[Entries taken from a collection]
* * *
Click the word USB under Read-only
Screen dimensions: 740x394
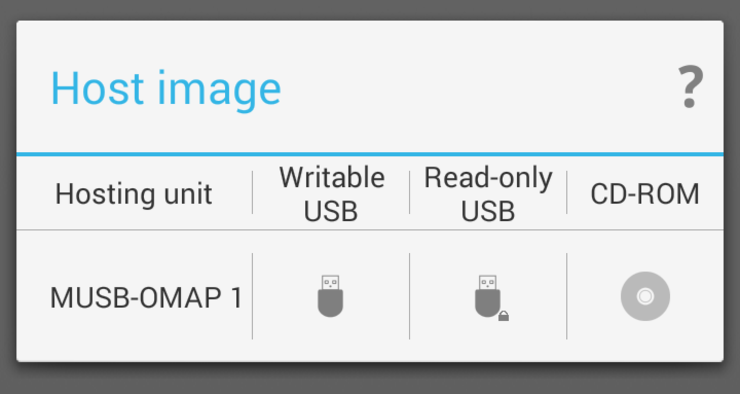(488, 211)
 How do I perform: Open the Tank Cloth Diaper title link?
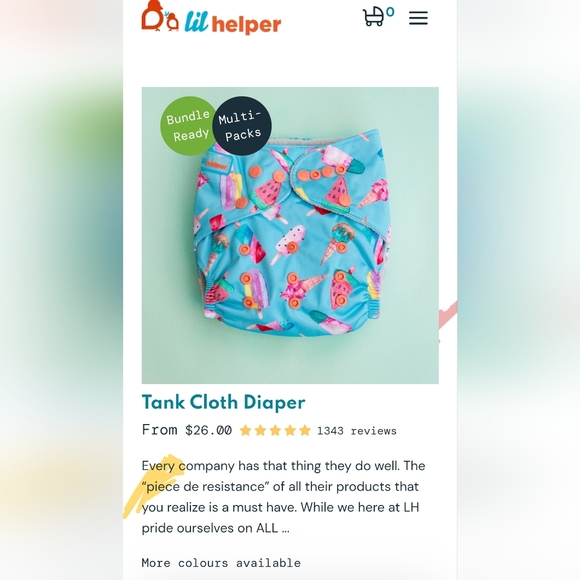pos(223,402)
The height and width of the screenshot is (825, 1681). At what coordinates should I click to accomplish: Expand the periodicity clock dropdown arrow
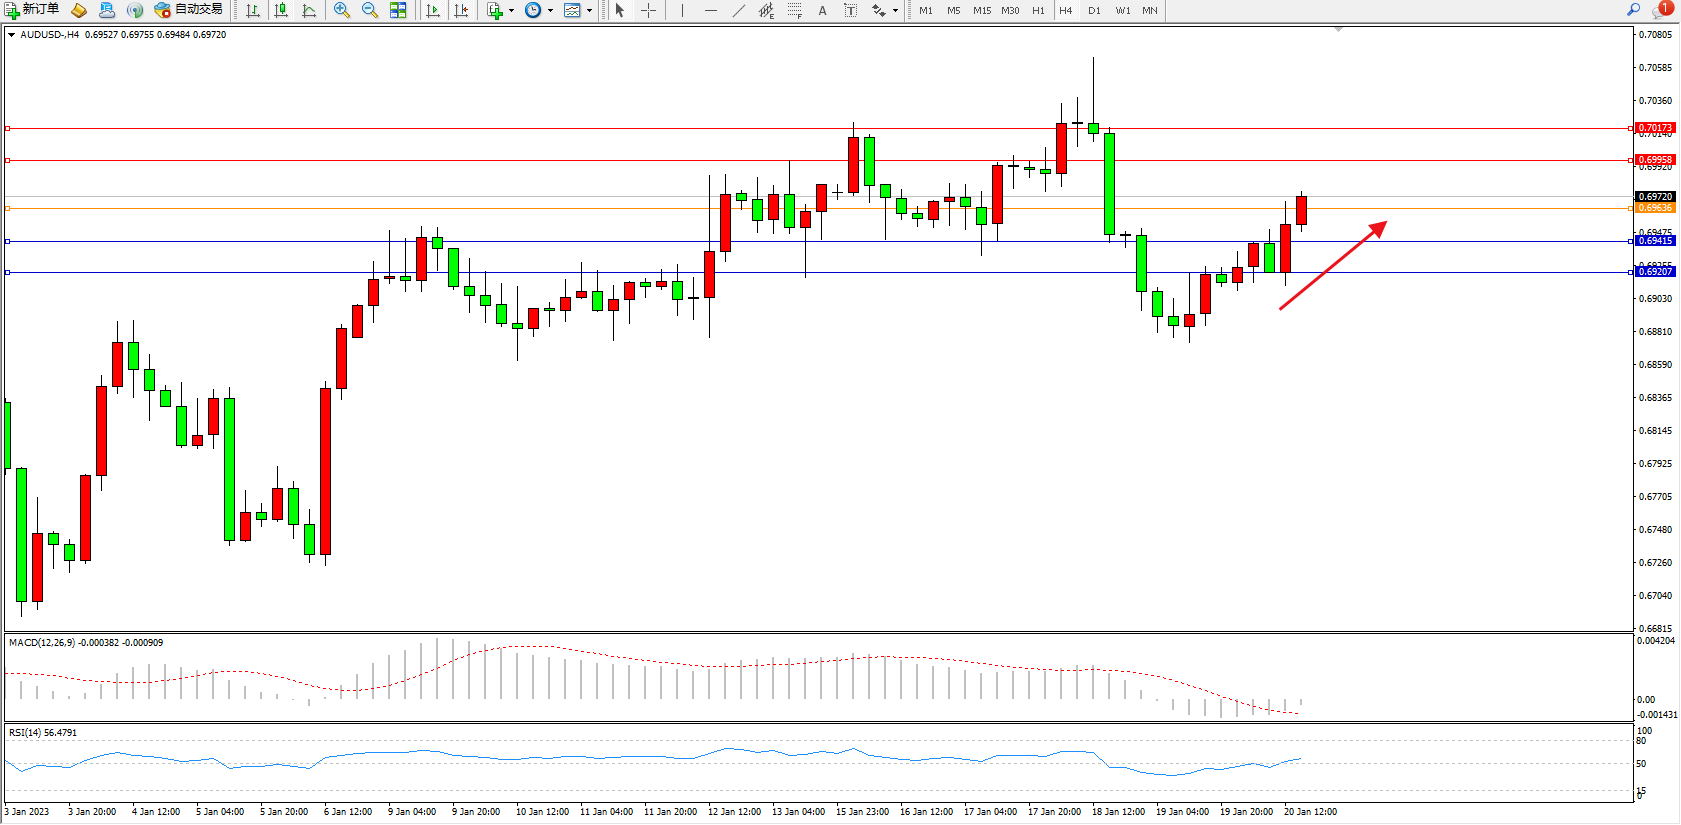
* * *
* **Aim of the exercise**
Every entry above needs to be copied exactly, and no pictures go with it.

* **Problem solution**
Click the word USB under Read-only
Screen dimensions: 740x394
(488, 211)
 How do I perform: Open the Tank Cloth Diaper title link?
pos(223,402)
The height and width of the screenshot is (825, 1681). At what coordinates should I click to accomplish: Expand the periodicity clock dropdown arrow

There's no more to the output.